Engineering the nonlinear optical and electrical properties of Sn-doped CuO thin films via controlled doping

This study investigates the influence of tin (Sn) doping on copper oxide (CuO) thin films at various concentrations using the spray pyrolysis technique. The structural, morphological, electrical, optical, and nonlinear optical properties were analyzed. X-ray diffraction confirmed the polycrystalline nature and monoclinic structure of CuO. Raman spectroscopy revealed the formation of secondary phases, including tin dioxide (SnO₂) and cupric peroxide (CuO₂), at 5 wt% doping.
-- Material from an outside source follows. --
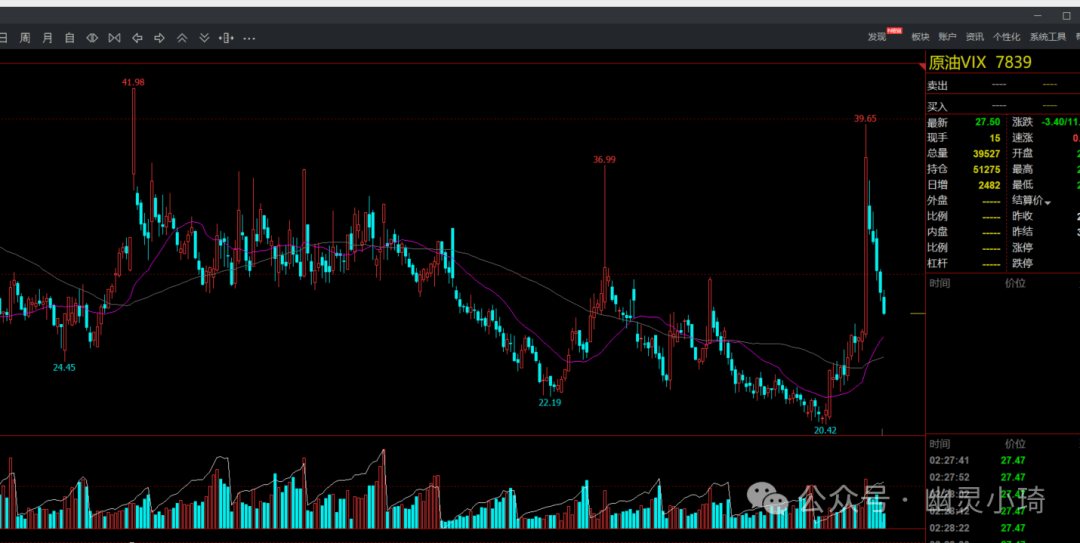1080x543 pixels.
Task: Click the left arrow navigation icon
Action: coord(137,38)
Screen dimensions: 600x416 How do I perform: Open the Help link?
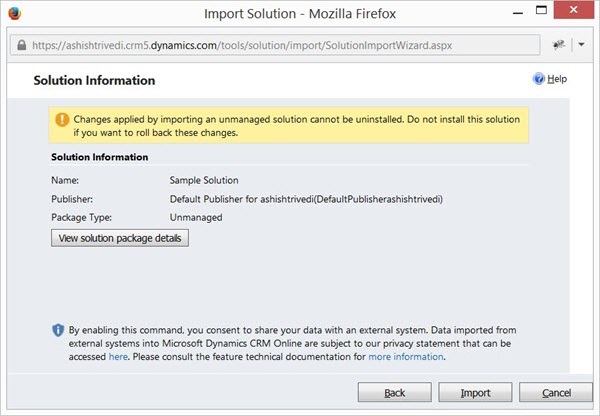(x=557, y=79)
Ultraviolet–visible spectroscopy indicated a significant band gap variation at 5 wt% Sn doping compared to other concentrations. Scanning Electron Microscopy showed that Sn doping strongly influenced the surface morphology of the thin films, leading to agglomeration. Atomic Force Microscopy confirmed an increase in surface roughness with higher Sn content. Z-scan analysis indicated variations in the effective nonlinear optical absorption coefficient with increasing Sn concentration. Hall effect measurements confirmed the p-type nature of the films, and resistivity increased with Sn doping. These findings highlight the substantial impact of Sn doping on the structural, electrical, and nonlinear optical characteristics of CuO thin films.